- _WRITTEN TASKS_:
A. In the domain name dispute decision, list the characteristics of Policy proceedings that the quoted panel says militate against an evidentiary analysis of likelihood of confusion.
B. According to the domain name dispute decision, what is the WIPO case number of the cited decision involving Advance Magazine Publishers Inc.?
C. Continue the domain name dispute decision from the point where it ends.

- _PASSAGE GIVEN_:
::::::::

As set forth in section 1.7 of WIPO Overview 3.0: “in cases where a domain name incorporates the entirety of a trademark,… the domain name will normally be considered confusingly similar to that mark for purposes of UDRP standing.” Here, the Disputed Domain Name incorporates the entirety of the YELP Trademark.

Although the YELP Trademark is, of course, registered for use only in connection with certain goods or services, this is irrelevant for evaluating the first element of the Policy. As a previous panel wrote:

UDRP panels deciding proceedings under the Policy need not engage in an evidentiary analysis of the likelihood of confusion between a contested domain name and a registered mark, as is common in many legal actions under national trademark laws. The nature of Policy proceedings — providing a swift administrative remedy with no hearings, no evidentiary discovery, and a limited factual and legal record — militates against such analysis. Rather, Panels have routinely held that the question under paragraph 4(a)(i) of the Policy is simply whether the alphanumeric string comprising the challenged domain name is identical to the Complainant’s mark or sufficiently approximates it, visually or phonetically, so that the domain name on its face is “confusingly similar” to the mark.

Advance Magazine Publishers Inc. d/b/a Conde Nast Publications v. MSA, Inc. and Moniker Privacy Services, WIPO Case No. D2007-1743.

Accordingly, the Panel finds that Complainant has proven the first element of the Policy.

::::::::

- _DATA_:
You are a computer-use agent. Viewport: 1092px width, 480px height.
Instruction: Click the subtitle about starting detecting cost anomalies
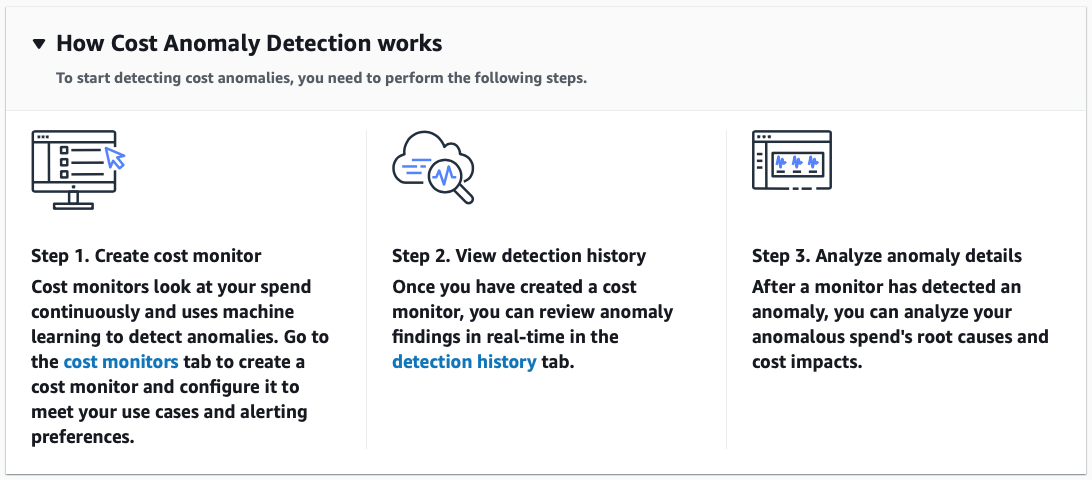321,78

::::::::

- _ANSWER SET_:
A.
- A swift administrative remedy
- No hearings
- No evidentiary discovery
- A limited factual and legal record

B. WIPO Case No. D2007-1743.

C.
Rights or Legitimate Interests

Complainant has argued that Respondent has no rights or legitimate interests in the Disputed Domain Name because, inter alia, “Complainant is the exclusive holder of all rights in the YELP [Trademark] and it has not authorized Respondent to use them”; “Respondent has no affiliation, connection, endorsement or association with Complainant that would allow him to use the YELP [Trademark]”; the Whois information does not identify Respondent as “Yelp”; the Disputed Domain Name “resolves to a 404 page (i.e., the disputed domain is not being used at all), and Respondent’s failure to use the disputed domain is not a bona fide offering of goods or services under the Policy”; and “holding an infringing domain name simply to sell it to the owner of the mark [is not] a bona fide offering or a legitimate noncommercial or fair use.”

WIPO Overview 3.0, section 2.1, states: “[w]hile the overall burden of proof in UDRP proceedings is on the complainant, panels have recognized that proving a respondent lacks rights or legitimate interests in a domain name may result in the often impossible task of ‘proving a negative’, requiring information that is often primarily within the knowledge or control of the respondent. As such, where a complainant makes out a prima facie case that the respondent lacks rights or legitimate interests, the burden of production on this element shifts to the respondent to come forward with relevant evidence demonstrating rights or legitimate interests in the domain name.”

Here, although Respondent has submitted arguments regarding its rights or legitimate interests, it has submitted no relevant evidence.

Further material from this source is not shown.